- [Extracted entries]:
____________________
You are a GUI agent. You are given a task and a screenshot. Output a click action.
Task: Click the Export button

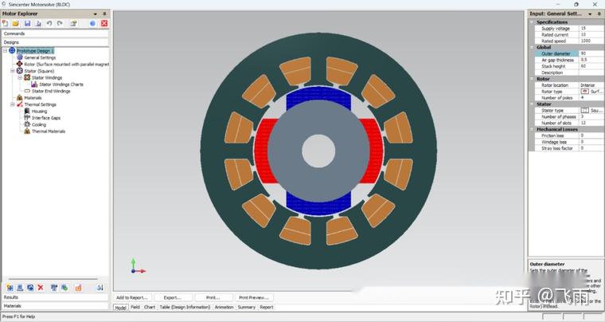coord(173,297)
____________________
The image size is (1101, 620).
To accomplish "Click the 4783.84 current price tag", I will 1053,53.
____________________
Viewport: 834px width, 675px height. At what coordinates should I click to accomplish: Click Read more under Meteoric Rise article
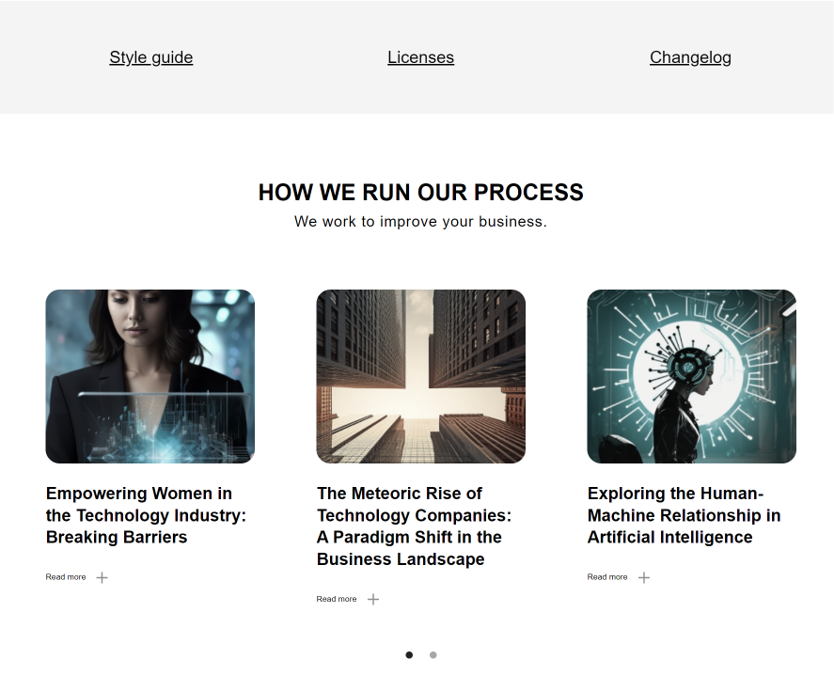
____________________
- [Work to complete]: Show me every line of the entries above that holds "accomplish".

- [Finished task]:
To accomplish "Click the 4783.84 current price tag", I will 1053,53.
Viewport: 834px width, 675px height. At what coordinates should I click to accomplish: Click Read more under Meteoric Rise article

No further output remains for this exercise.